MODE PIERRE CARDIN: Un visionnaire peu académique bien dessus de la mode

MODE PIERRE CARDIN: Un visionnaire peu académique bien dessus de la mode

Pierre Cardin pionnier incontesté du prêt-à-porter s’est éteint à l’aube de ses 100 ans. Créateur éclectique et entrepreneur visionnaire, il aura marqué le XXe siècle avec des conceptions prophétiques empreintes de technologie, Il a vécu pour voir ses modes réévaluées, par nombre de créateurs qui se sont inspirés de ses collections et pas des moindres: Simon Porte chez Jacquemus et aussi dans une certaine mesure, le grand Karl Lagerfeld chez Chanel. Au cours de sa vie, Pierre Cardin fera évoluer une mode trop convenue sous l’effet de créations osées et de transformations technologiques comme l’apparition de matières synthétiques et le développement de licences utilisant son patronyme. Une diversification à l’extrême qui en vulgarisant son nom fera les gros titres des journaux mais lui permettra de se constituer un véritable empire qui s’étend sur le monde entier et qui fait travailler près de 250.000 personnes. Né à Sant’Andrea di Barbarana dans la région de Trévise en Italie en 1922, il est le plus jeune des 8 enfants d’un propriétaire foncier ruiné par la Grande Guerre et contraint d’émigrer à travers les Alpes en 1924, pour atterrir dans le centre de la France. Naturalisé français, c’est là qu’il grandit jusqu’en 1939, date à laquelle il se rend à Vichy pour devenir apprenti tailleur. Au début de la Seconde Guerre mondiale, il servit à la Croix-Rouge comme bénévole. Après la guerre, À 23 ans, il s’installe à Paris pour étudier l’architecture, mais son habileté dans la couture le fait travailler à la maison de couture Jeanne Paquin. Avant d’être embauché par Elsa Schiaparelli. Dans la capitale, Pierre Cardin rencontre le réalisateur Jean Cocteau et conçoit des costumes pour son film de 1946, La Belle et Bête avant d’entrer chez Christian Dior en 1946.
Christian Dior, qui l’a embauché, a été parmi les premiers grands couturiers à croire en lui : mais Pierre Cardin a eu de véritables relations avec toute l’élite de la mode, d’Yves Saint-Laurent à Givenchy et aussi avec Giorgio Armani, dont il a toujours retenu l’élégance. Sa carrière stylistique est encouragée lorsque Christian Dior le met en charge de sa confection. En 1950, il s’installe à son compte, fonde la maison qui porte son nom et l’année suivante, il se fait connaître du grand public grâce à la création de nombreux et spectaculaires costumes pour le bal masqué organisé à Venise par Carlos de Beistegui, et présente sa première collection couture en 1953. 

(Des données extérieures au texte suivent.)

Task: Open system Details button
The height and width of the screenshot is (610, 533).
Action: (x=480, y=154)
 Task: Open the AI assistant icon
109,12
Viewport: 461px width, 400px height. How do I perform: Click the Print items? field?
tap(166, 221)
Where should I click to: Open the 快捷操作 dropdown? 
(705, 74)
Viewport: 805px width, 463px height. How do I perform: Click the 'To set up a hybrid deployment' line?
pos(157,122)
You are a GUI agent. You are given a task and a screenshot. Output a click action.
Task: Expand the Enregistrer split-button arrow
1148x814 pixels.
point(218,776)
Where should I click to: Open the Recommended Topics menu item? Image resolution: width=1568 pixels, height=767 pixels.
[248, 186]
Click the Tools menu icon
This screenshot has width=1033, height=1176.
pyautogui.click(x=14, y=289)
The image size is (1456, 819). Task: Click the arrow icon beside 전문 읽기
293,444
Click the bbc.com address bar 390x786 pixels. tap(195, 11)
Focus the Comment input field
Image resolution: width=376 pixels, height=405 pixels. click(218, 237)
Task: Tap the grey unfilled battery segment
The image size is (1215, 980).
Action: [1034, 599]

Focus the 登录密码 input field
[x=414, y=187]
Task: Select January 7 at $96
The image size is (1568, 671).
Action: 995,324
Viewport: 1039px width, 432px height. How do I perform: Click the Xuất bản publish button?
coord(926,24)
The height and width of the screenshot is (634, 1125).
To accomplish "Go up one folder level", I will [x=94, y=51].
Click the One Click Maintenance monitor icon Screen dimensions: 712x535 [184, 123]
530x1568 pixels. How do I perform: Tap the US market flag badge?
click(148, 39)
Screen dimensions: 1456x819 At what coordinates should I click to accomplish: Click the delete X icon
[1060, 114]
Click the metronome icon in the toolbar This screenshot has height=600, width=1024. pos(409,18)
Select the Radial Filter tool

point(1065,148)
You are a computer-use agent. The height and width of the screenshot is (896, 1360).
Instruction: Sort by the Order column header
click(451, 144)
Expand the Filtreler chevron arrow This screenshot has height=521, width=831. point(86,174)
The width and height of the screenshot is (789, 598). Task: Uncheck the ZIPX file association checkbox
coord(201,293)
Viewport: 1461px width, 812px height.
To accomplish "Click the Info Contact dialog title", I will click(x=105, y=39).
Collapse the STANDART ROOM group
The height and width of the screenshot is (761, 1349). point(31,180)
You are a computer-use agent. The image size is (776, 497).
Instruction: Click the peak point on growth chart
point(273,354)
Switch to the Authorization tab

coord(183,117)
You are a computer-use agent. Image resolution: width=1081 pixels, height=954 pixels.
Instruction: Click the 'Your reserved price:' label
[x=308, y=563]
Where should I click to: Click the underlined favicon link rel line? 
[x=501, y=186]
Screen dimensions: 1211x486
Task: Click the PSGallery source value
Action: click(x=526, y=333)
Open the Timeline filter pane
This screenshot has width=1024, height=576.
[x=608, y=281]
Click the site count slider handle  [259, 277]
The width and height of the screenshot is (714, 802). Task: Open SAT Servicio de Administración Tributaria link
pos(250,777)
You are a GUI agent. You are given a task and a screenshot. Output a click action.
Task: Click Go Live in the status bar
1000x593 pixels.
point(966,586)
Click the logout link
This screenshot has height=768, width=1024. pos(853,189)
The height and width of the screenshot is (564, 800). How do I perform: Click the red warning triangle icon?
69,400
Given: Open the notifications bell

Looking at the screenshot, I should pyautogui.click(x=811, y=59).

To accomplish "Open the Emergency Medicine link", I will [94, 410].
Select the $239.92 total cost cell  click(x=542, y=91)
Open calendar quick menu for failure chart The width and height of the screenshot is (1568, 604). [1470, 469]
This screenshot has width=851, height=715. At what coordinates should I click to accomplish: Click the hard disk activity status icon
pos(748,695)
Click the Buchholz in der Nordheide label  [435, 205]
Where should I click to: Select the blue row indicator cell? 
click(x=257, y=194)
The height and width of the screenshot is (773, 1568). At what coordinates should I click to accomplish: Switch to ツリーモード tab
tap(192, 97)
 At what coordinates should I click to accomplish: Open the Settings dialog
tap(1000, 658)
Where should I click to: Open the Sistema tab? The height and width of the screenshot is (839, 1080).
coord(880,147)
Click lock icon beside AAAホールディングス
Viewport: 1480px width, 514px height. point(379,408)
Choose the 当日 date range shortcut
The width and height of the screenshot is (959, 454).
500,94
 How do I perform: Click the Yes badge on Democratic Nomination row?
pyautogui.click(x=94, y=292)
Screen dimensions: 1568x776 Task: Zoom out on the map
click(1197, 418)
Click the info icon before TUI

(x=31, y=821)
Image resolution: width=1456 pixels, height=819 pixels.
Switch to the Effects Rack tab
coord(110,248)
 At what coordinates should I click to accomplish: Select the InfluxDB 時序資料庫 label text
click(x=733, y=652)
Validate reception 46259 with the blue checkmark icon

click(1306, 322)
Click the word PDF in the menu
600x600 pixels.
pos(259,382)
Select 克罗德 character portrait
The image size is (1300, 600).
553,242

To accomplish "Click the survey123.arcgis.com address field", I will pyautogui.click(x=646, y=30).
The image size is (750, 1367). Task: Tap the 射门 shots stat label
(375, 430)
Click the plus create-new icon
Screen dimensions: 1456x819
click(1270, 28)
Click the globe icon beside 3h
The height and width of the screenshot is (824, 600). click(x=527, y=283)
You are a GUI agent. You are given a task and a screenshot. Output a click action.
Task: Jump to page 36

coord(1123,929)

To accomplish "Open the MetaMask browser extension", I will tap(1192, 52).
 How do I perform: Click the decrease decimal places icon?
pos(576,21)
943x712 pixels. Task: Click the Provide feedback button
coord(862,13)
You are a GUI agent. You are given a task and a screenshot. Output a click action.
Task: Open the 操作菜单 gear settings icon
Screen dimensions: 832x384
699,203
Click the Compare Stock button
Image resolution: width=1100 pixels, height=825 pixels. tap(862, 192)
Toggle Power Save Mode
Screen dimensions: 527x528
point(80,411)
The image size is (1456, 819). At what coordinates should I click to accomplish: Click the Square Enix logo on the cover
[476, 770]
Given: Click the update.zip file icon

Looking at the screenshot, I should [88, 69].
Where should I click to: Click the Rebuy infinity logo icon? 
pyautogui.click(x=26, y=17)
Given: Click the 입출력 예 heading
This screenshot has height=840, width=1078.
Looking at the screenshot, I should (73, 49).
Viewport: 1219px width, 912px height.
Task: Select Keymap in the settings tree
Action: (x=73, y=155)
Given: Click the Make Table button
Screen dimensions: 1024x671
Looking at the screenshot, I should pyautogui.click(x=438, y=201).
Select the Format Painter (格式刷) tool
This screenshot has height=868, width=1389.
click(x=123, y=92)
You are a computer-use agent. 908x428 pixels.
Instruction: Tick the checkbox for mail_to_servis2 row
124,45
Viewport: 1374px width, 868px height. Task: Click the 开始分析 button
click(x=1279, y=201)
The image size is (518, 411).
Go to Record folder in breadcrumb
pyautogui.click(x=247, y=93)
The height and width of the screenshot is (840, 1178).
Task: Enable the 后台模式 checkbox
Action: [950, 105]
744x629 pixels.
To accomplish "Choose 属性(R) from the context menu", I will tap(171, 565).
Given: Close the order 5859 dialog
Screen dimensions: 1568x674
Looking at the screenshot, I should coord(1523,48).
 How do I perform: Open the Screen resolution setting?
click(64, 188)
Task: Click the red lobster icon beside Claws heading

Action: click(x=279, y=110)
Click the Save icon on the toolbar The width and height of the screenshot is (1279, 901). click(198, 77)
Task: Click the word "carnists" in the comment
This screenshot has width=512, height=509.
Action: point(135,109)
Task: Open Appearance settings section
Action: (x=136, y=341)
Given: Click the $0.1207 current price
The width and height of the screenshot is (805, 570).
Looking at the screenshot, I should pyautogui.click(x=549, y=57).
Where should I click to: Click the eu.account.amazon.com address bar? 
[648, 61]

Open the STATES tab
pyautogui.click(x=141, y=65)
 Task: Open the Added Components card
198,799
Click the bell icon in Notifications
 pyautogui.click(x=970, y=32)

Photos : Sonia Sieff/AFP/Getty Images AP/WWD/Gammo Rapho/Keystone/Epa/Iconic/Images/David Hume Kennerly/Cardin/DR

Haute couture à part, Pierre Cardin ne fait pas dans la dentelle, il démocratise le genre et voit plus loin. Il sent que l’avenir de la mode est dans la rue, sur les gens „ordinaires“, et commence à travailler vers cet objectif. Les costumes de Pierre Cardin sont prisés par des célébrités telles qu’Eva Peron, Rita Hayworth, Elizabeth Taylor, Bridget Bardot, Mia Farrow et Jacqueline Kennedy. En 1957, le couturier ouvre le premier magasin de mode pour homme à Paris, où il est possible d’acheter des cravates colorées et des chemises imprimées. L’unisexualité du travail de couture de Pierre Cardin a vraiment séduit les années 1960. Les mythiques costumes de John Steed et Emma Peel dans la série britannique Chapeau Melon et Bottes de cuir sont un succès et ses vêtements pour hommes étaient bien en avance sur tout ce qui était disponible. Les Beatles ont adopté les célèbres vestes sans col et sans revers et bien d’autres artistes tels que Grégory Peck, Rex Harrison et Mick Jagger ont adhéré à la mode décalée de Pierre Cardin. Plus tard, il fut le premier couturier à entrer sur le marché japonais en 1959 puis à créer une collection à bas prix. Une initiative osée qui changea le cours du destin, celui du prêt-à-porter, qu’il montra dans les grands magasins parisiens Printemps, mais qui déplaît fortement à la Chambre Syndicale de la Couture, laquelle le poursuit en justice pour le réadmettre peu de temps après.

Investissement tout azimuts

Poursuivant son chemin, dans les années 60, il crée un réseau de produits sous licence pour mieux pénétrer le marché et cette fois de son plein gré, il quitte la Chambre Syndicale de la Couture. Obsédé par la technologie, il est doué pour imaginer la tendance de la mode des décennies suivantes. Pierre Cardin sculpte les vêtements en jouant avec les coupes et les formes. Il pousse ses créations de plus en plus loin, préférant les tissus artificiels et les grosses géométries.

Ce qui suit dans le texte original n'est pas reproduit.